Question: I’m a long-time runner who recently switched to cycling due to knee problems. My injuries limited me to about 30 running miles per week, but now I can ride as much as I want and often do 300 miles per week.
I always felt fresh and ready to run races, but now I often lack motivation for centuries or even for training rides. Is there something about cycling that dampens enthusiasm? — Blaine P.
Coach Fred Matheny Replies: Your experience is fairly common among hard-driving runners who switch to cycling.
Running is an impact sport, so overuse injury is a constant danger.
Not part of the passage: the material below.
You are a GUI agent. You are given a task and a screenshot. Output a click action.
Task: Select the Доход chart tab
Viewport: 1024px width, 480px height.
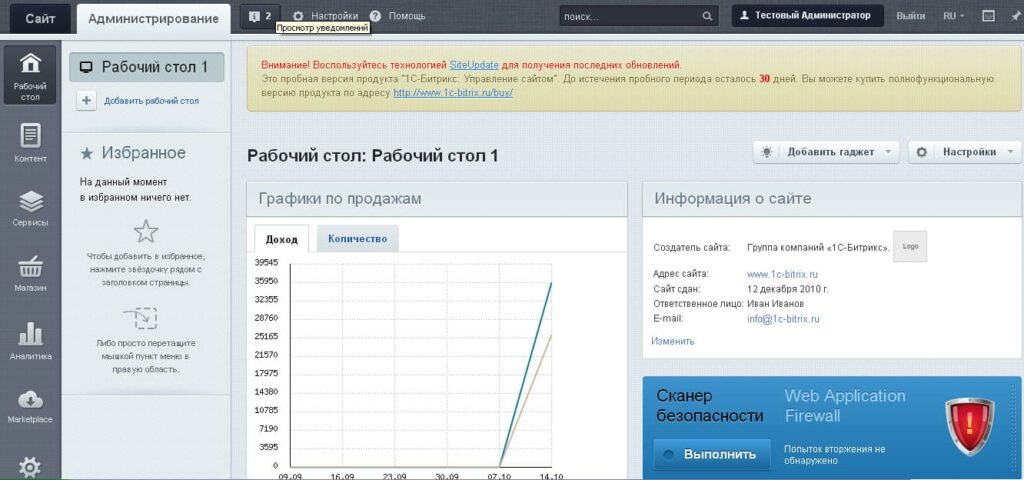point(281,239)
As a result, most runners find workouts self-limiting. They can’t run more than 30-50 miles per week without getting injured by the pounding. Then they have to rest and recover, which protects them against overtraining.
Cycling, conversely, is a compliant sport with no debilitating contact (unless you count crashes or nasty saddle sores). Smoothly turning the pedals allows you to ride virtually as much as you want. And that’s the problem. On the bike you can go indefinitely.
But bodies have limits. In cycling, they’re marked not by stress fractures but by symptoms of systemic overtraining — depression, chronic fatigue, declining performances and lack of enthusiasm.
- First, carefully monitor your workouts and limit both distance and intensity. If you have to force yourself to ride, don’t ride.
- Second, devise a year-round plan that allows you to build mileage without overdoing it. A coach can be very helpful in this regard.